■ **What you will do**
Give back, exactly as written, the lines from the first line of the data below through the line with "530x377 pixels.", and omit the pictures.

━━ Dataset entries

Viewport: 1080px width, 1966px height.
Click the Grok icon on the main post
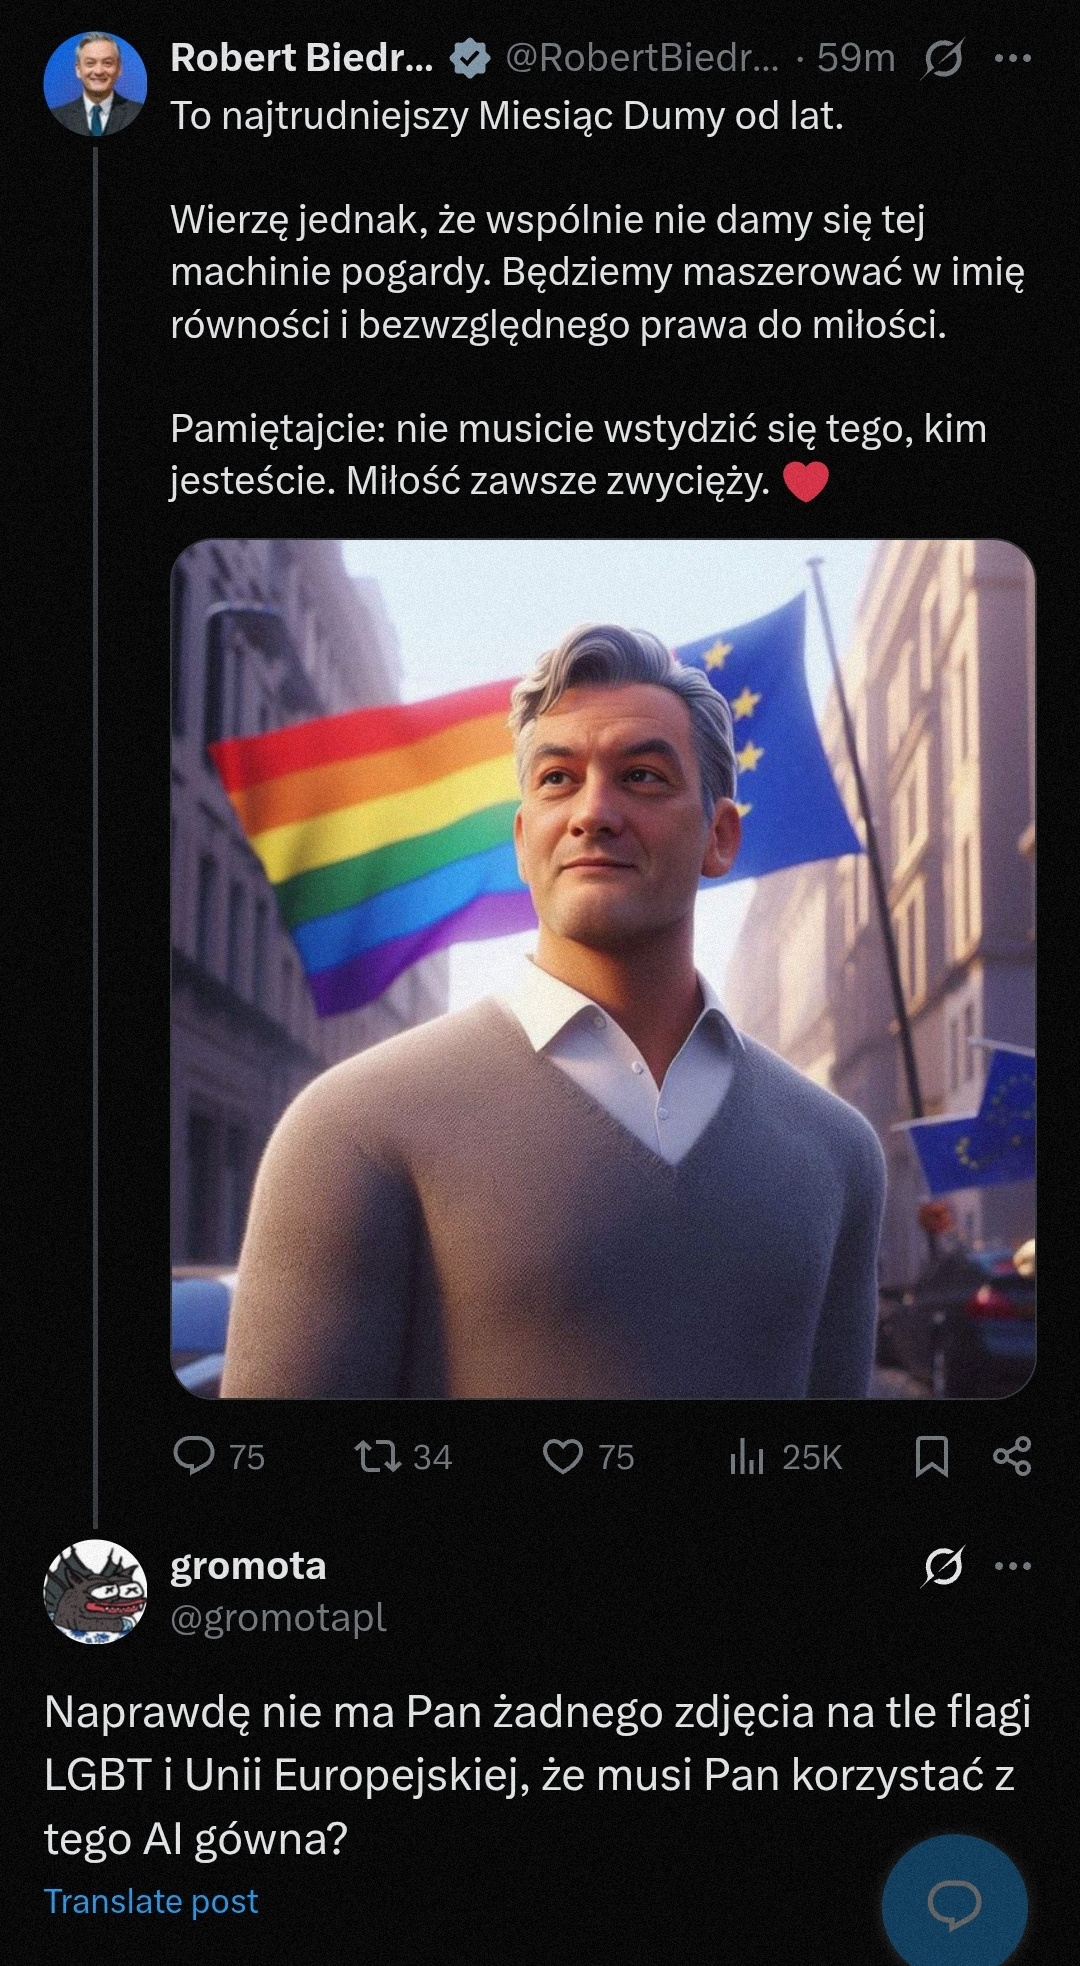[x=943, y=60]
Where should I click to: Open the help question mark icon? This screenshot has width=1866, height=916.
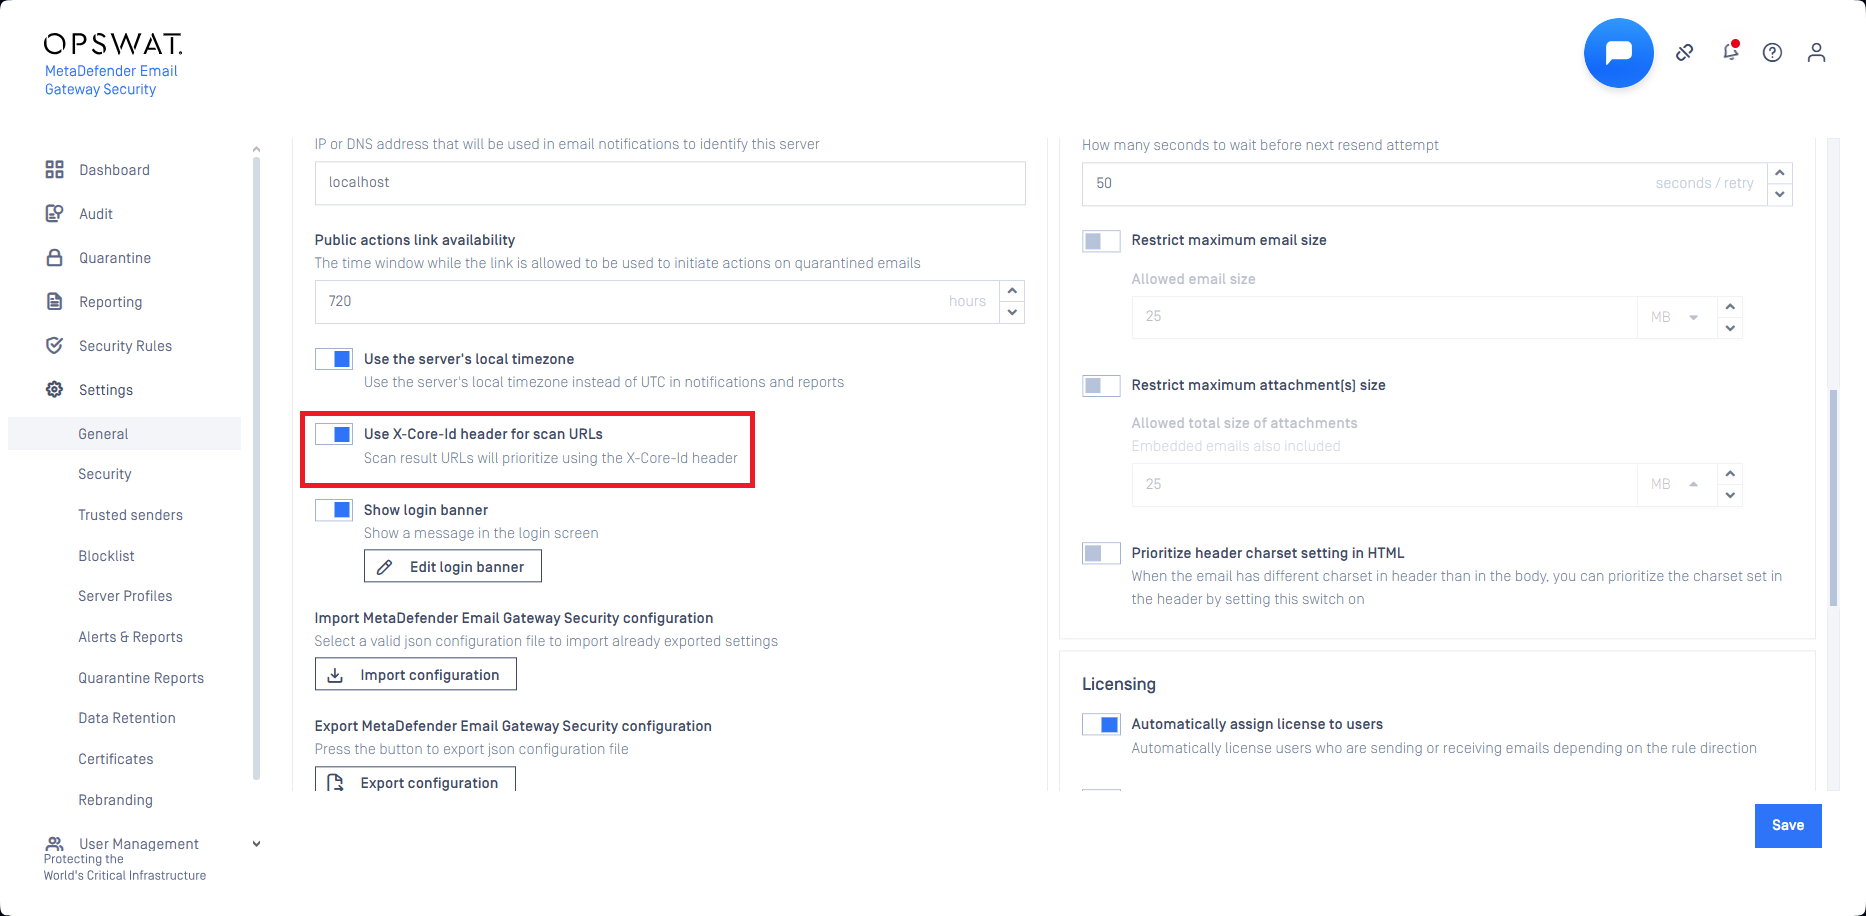[1772, 53]
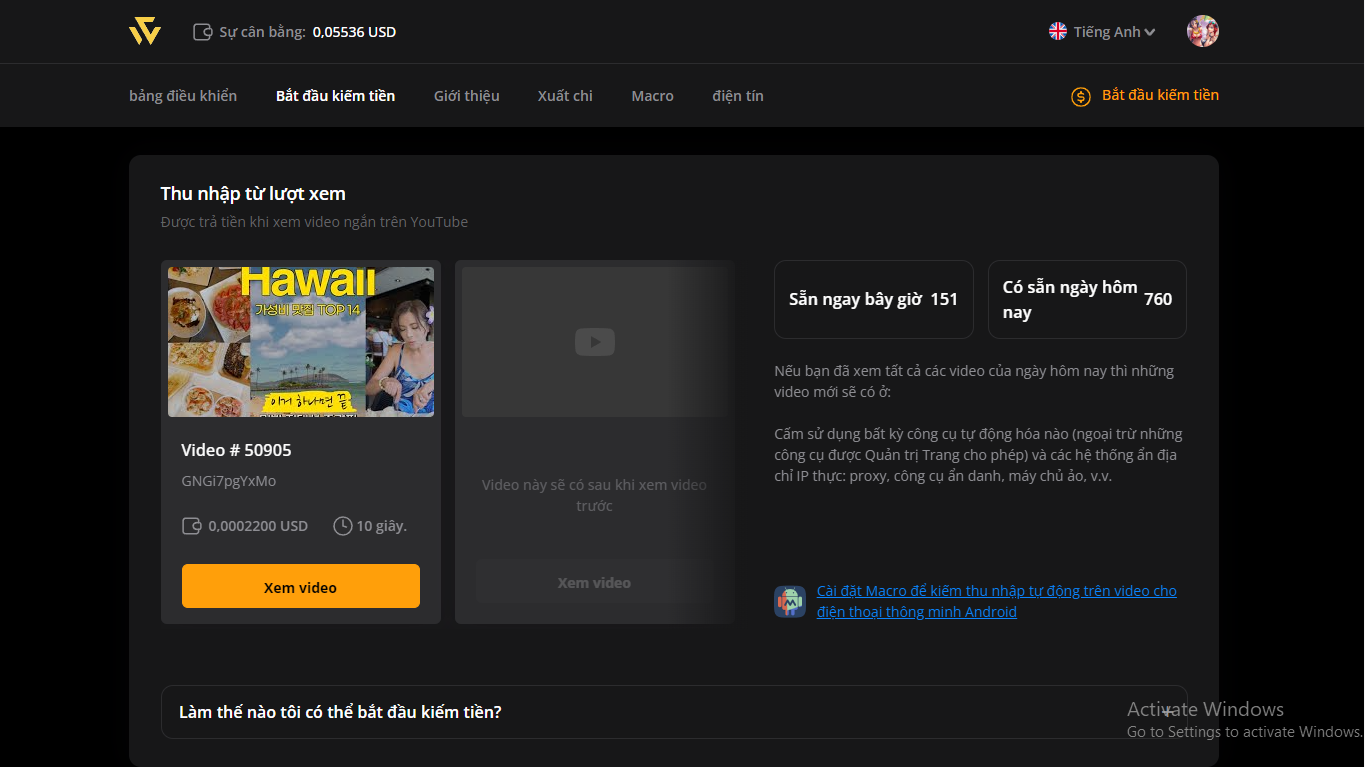Open the Tiếng Anh language dropdown
Viewport: 1365px width, 767px height.
(x=1106, y=31)
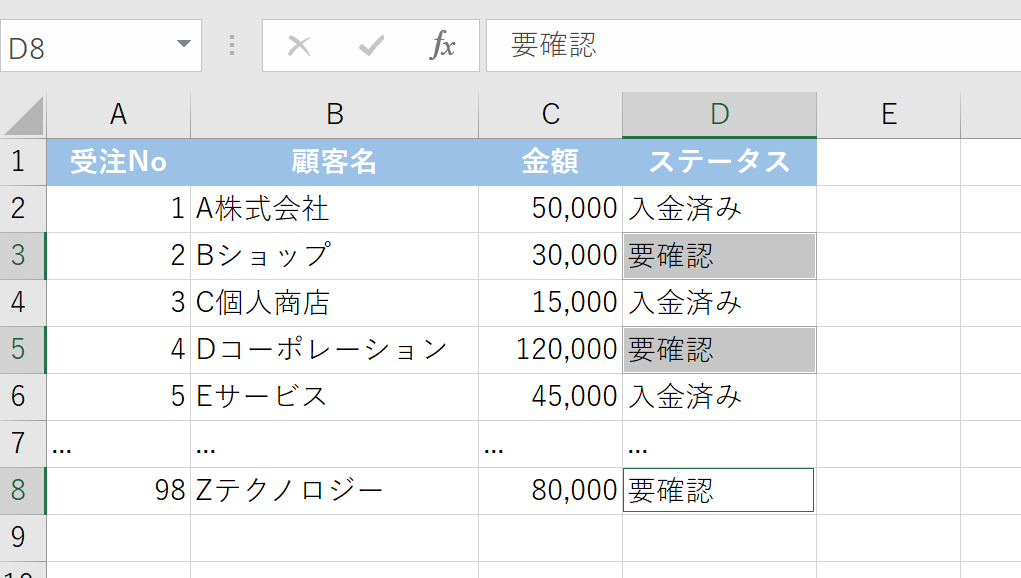Open Insert Function with the fx icon
The width and height of the screenshot is (1021, 578).
tap(442, 46)
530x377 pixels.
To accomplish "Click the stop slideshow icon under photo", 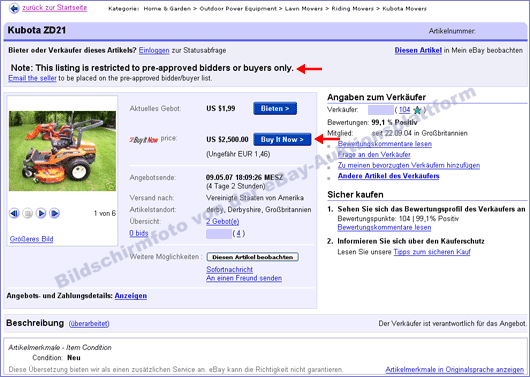I will pyautogui.click(x=27, y=213).
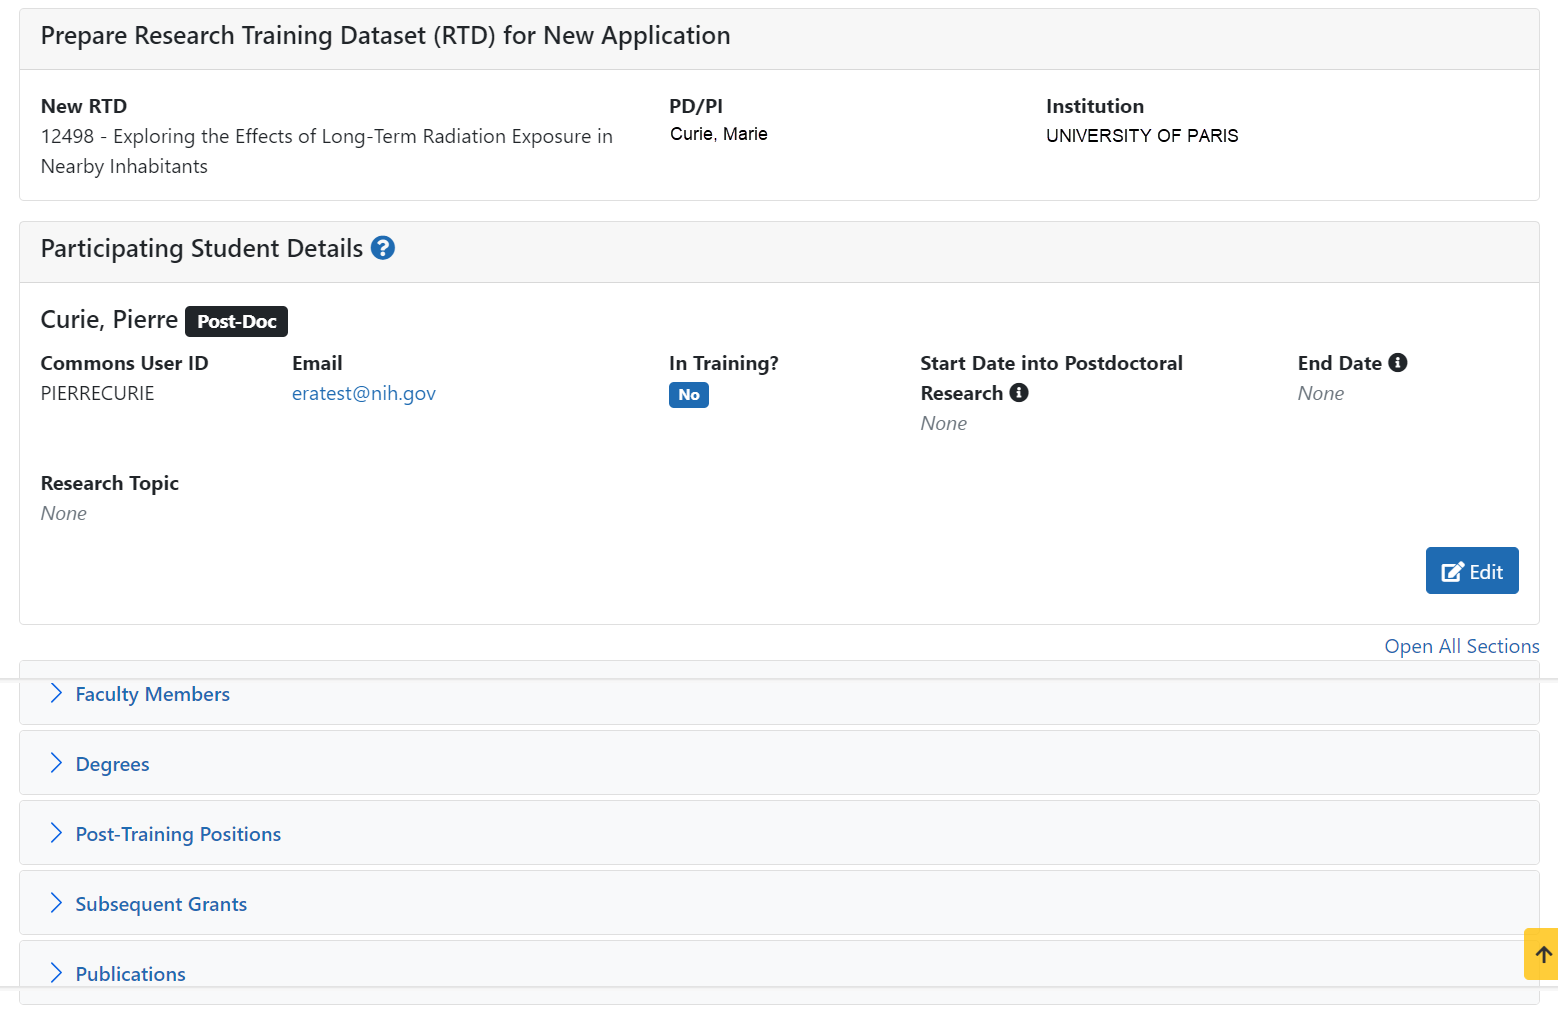
Task: Click the Post-Doc badge
Action: pyautogui.click(x=236, y=321)
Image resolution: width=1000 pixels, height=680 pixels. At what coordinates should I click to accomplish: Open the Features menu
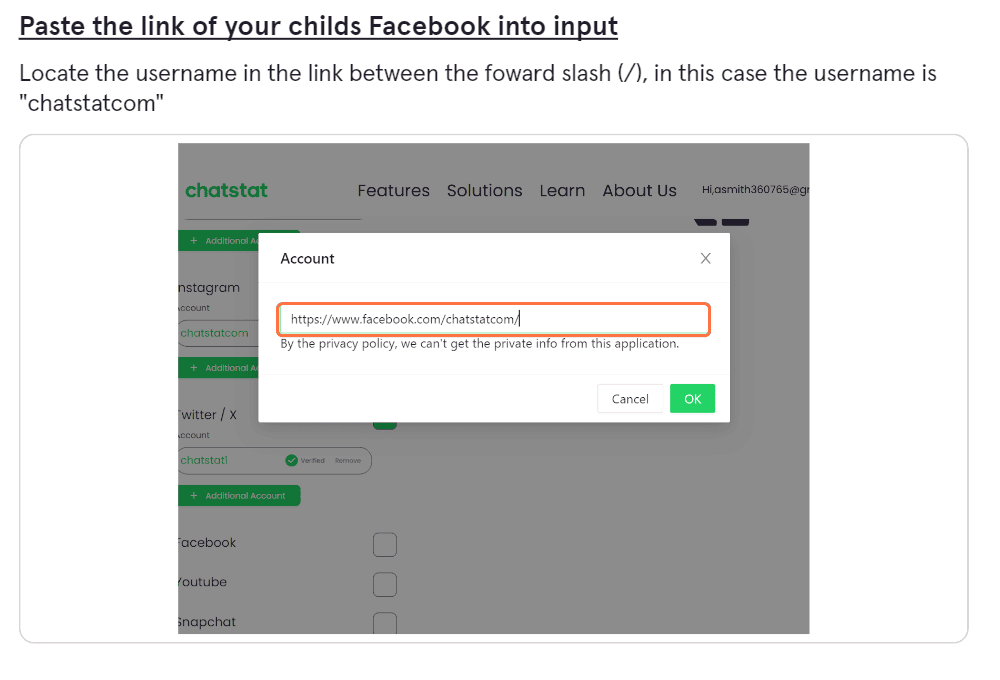click(x=393, y=191)
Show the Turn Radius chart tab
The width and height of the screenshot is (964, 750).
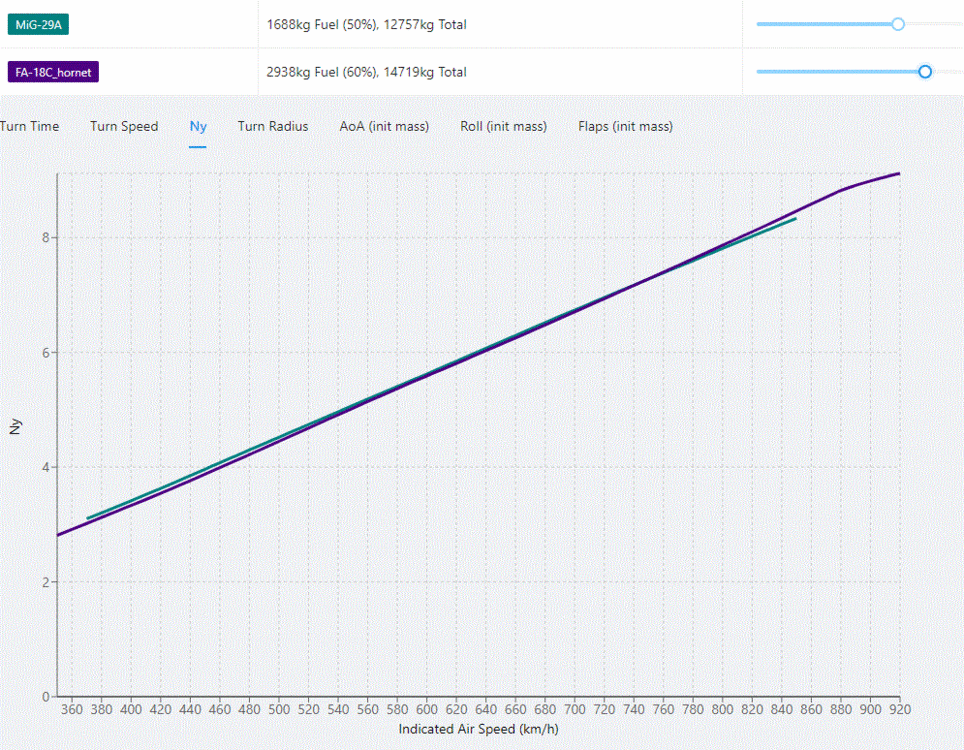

━━━━

■ **Task response**
Viewport: 1080px width, 1966px height.
Click the Grok icon on the main post
[x=943, y=60]
Where should I click to: Open the help question mark icon? This screenshot has width=1866, height=916.
[1772, 53]
Open the Tiếng Anh language dropdown
Viewport: 1365px width, 767px height.
(x=1106, y=31)
Open Insert Function with the fx icon
The width and height of the screenshot is (1021, 578).
tap(442, 46)
530x377 pixels.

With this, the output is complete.